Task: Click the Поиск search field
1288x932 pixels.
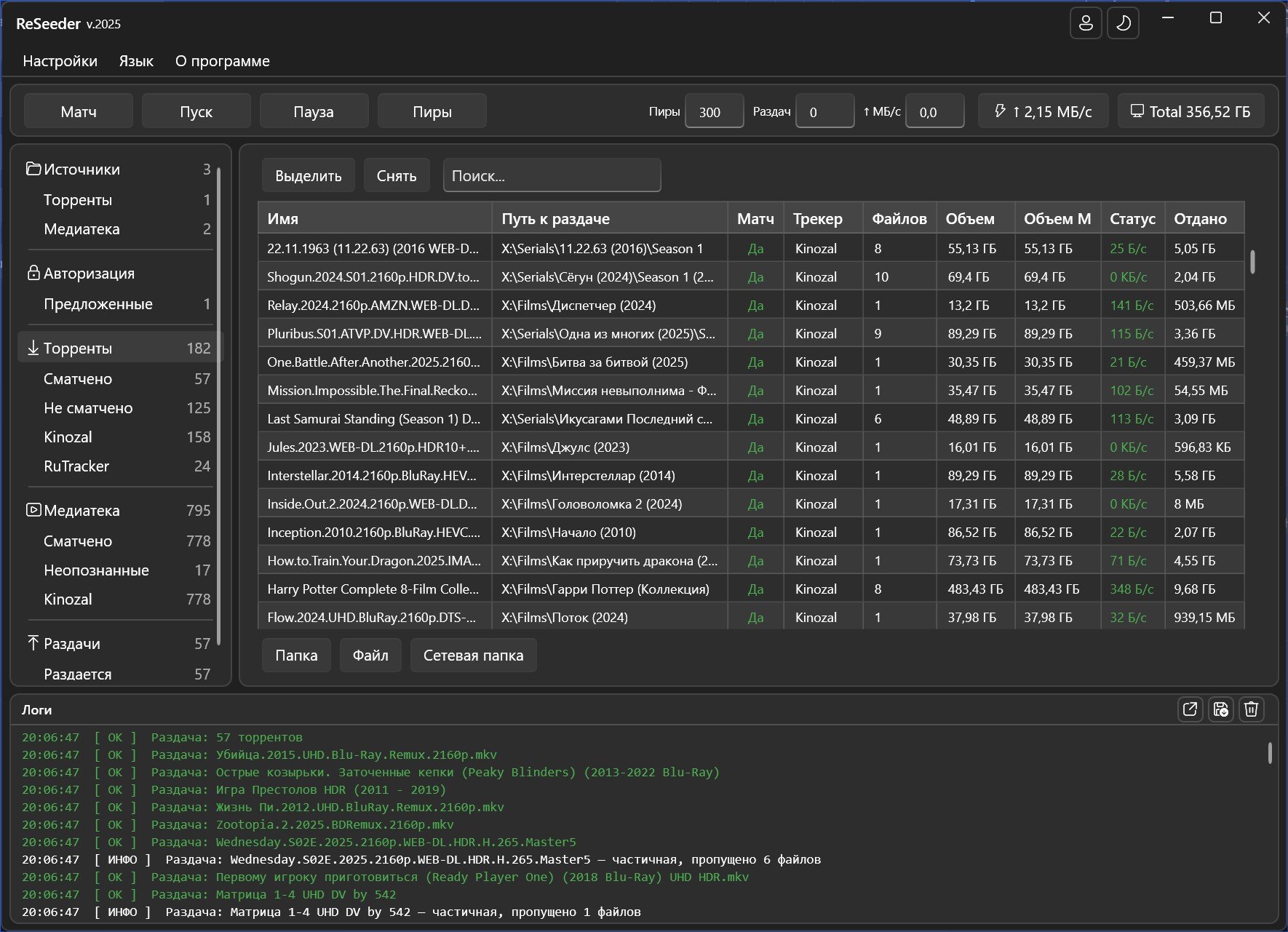Action: coord(552,175)
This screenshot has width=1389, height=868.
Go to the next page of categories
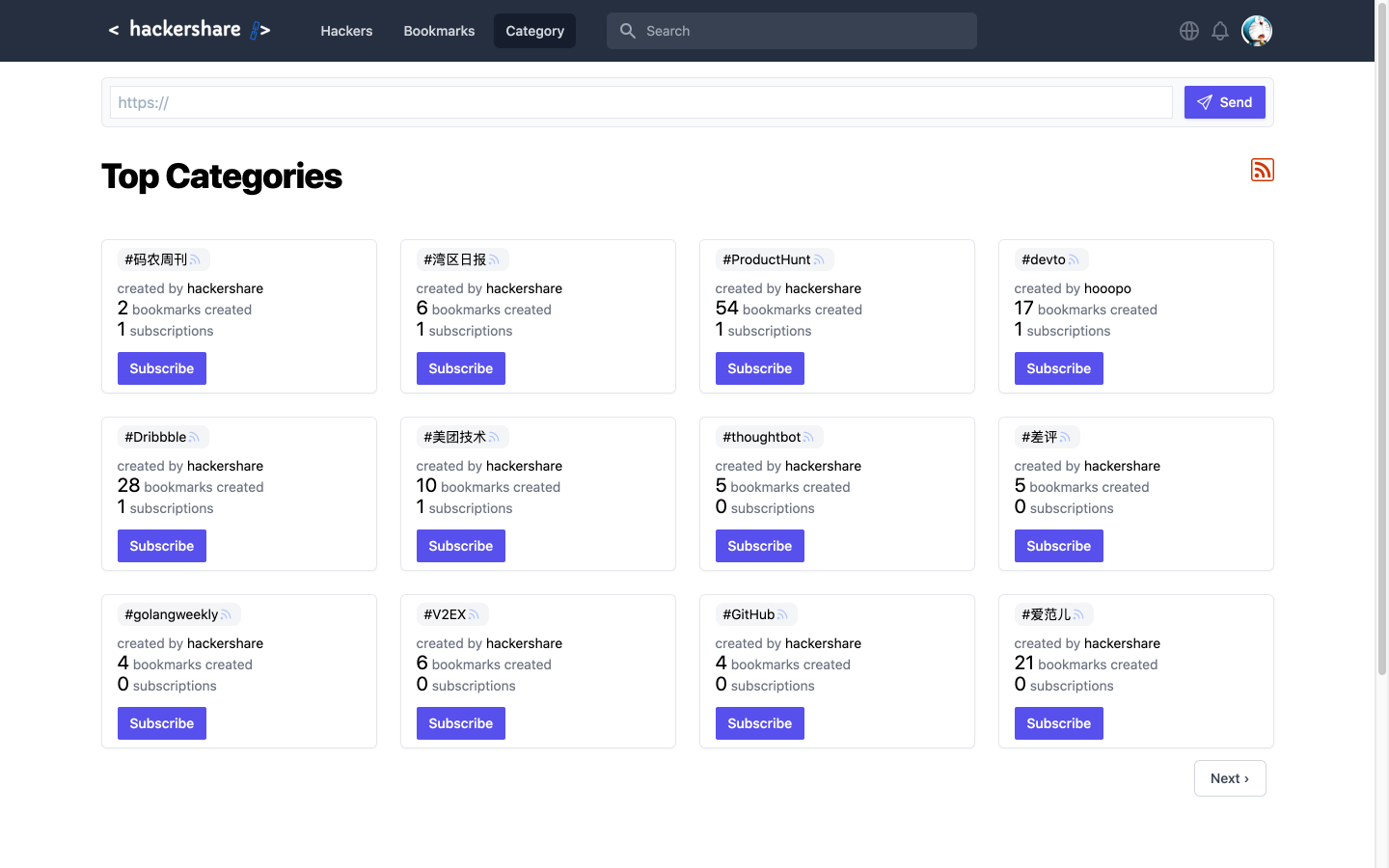[x=1230, y=778]
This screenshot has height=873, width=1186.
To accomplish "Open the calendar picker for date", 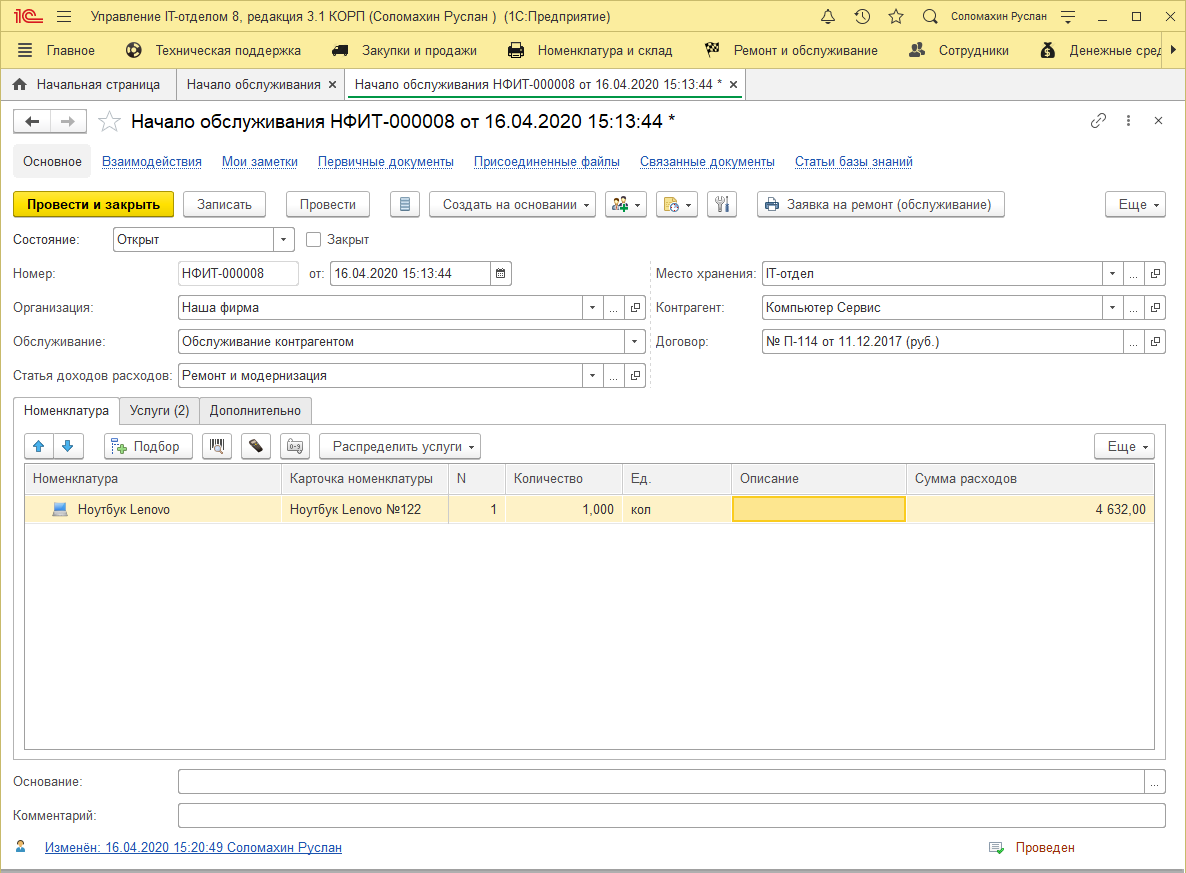I will pos(501,273).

━━━━━━━━

EXERCISE TASK:
Which lines in the entries above contain the word "width"? Copy each one out in full.

TASK RESPONSE:
This screenshot has width=1389, height=868.
This screenshot has height=873, width=1186.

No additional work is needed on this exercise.